SAMBA POLÍTICO. “O samba tem um peso político muito grande na história brasileira. O samba no Brasil concorre com suas músicas por um espaço de igualdade no aspecto global como a música norte-americana. A gente toma o americano como padrão, até pela força industrial, mas o samba e a música afro-cubana também estão no mesmo caminho”.
NO SAMBA ME CRIEI. “Eu me aproximei de um modo bastante profundo, com poucos anos de idade, já sentindo que queria ir (para este gênero), num contexto em que a sociedade brasileira ainda não via com bons olhos, nem uma família afrodescendente como a minha não via com bons olhos o samba pelo fato de ser um produto africano. Estou contando isso na minha autobiografia. Hoje não são mais os princípios da família”.

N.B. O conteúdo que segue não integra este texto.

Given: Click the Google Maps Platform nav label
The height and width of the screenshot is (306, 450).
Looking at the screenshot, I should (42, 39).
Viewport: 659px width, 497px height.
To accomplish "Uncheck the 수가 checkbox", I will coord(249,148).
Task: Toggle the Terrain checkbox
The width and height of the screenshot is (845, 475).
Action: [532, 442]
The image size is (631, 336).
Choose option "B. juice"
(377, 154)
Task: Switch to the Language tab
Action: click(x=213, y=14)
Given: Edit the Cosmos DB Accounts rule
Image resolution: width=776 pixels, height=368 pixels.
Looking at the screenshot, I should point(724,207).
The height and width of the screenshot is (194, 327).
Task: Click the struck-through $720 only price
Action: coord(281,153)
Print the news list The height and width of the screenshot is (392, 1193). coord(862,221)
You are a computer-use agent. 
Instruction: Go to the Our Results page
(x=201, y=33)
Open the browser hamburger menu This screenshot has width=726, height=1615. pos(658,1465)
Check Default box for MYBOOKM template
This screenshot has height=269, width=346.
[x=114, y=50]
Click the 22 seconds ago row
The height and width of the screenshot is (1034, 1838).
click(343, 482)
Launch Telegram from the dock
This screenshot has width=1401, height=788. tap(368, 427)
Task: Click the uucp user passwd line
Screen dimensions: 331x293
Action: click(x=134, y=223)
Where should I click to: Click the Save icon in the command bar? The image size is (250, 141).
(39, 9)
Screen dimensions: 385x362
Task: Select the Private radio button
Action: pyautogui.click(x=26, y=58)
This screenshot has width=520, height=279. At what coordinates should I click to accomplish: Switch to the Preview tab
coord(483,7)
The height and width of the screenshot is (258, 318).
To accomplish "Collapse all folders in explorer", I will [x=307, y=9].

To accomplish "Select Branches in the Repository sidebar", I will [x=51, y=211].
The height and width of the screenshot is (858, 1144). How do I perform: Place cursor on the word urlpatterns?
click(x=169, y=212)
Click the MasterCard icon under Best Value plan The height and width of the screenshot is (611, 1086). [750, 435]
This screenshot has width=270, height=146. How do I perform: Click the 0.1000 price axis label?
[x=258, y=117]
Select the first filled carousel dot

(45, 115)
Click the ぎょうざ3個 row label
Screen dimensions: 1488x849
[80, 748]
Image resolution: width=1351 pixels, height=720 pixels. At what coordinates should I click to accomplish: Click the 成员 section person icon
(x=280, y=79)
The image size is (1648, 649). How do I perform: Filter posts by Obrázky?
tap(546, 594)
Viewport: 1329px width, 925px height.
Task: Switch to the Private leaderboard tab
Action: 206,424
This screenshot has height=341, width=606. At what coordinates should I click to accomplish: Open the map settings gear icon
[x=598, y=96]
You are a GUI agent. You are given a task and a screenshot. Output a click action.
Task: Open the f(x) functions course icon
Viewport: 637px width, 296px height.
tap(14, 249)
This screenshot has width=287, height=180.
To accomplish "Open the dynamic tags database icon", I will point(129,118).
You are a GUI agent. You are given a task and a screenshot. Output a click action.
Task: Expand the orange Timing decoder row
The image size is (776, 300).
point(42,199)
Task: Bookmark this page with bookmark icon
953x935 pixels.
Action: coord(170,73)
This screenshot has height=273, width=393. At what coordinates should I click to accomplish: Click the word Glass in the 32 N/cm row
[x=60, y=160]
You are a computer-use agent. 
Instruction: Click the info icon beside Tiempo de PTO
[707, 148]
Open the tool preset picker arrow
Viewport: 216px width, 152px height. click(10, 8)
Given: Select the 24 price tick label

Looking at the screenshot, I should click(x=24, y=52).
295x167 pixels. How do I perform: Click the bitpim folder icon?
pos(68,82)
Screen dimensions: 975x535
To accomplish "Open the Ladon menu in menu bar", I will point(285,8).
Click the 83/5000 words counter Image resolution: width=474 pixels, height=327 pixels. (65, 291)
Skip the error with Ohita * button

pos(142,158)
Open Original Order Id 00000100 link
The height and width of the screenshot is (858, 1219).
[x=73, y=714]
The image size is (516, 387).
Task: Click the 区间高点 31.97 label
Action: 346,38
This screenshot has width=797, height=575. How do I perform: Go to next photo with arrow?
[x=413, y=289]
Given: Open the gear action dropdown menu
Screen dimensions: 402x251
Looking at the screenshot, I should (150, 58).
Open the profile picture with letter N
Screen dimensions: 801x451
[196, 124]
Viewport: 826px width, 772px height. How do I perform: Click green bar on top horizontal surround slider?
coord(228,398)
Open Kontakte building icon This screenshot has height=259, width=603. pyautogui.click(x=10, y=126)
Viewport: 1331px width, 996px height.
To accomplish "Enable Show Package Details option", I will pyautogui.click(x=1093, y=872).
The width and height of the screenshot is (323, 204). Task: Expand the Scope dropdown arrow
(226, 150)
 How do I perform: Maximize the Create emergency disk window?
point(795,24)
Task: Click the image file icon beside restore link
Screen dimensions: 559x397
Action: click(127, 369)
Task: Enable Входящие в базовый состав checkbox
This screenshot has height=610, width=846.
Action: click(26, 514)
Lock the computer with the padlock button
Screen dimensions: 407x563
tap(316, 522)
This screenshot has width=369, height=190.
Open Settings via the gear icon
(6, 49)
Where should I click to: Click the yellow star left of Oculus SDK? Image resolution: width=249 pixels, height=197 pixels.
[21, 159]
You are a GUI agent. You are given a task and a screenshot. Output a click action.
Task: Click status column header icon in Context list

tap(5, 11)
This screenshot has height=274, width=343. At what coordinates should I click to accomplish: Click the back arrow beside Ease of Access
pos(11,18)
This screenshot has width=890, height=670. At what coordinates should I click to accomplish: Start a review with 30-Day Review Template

REVISANDO A PRÓPRIA HISTÓRIA. “Foi uma viagem, uma terapia também, logo que comecei esse trabalho. Foram dois anos, depois de um período de desengano na minha vida, quando perdi a Roberta, esposa dos meus sonhos, de uma maneira muito trágica, um infarto. Me deixou muito mal. E essa viagem por esse trabalho foi o encontro de todas as lembranças, as coisas familiares, menos conhecidas… Algum tempo já vinha tendo a vontade de escrever a história da minha família, daí aproveitei esse trabalho para falar dos meus irmãos, minha mãe falar, meu pai, do ambiente de casa, a boa convivência que nós tivemos, uma família na qual todo mundo sabia o que era um instrumento sopro, instrumento de percussão… Teve até um membro da família que foi à Segunda Guerra Mundial”.
PESO DA IDADE. “O Peso? É o peso de precisar fazer pilates (risos). É o jeito que a gente tem se quiser continuar, é preciso. Eu tenho um filho que cuida de todo o resto para mim”.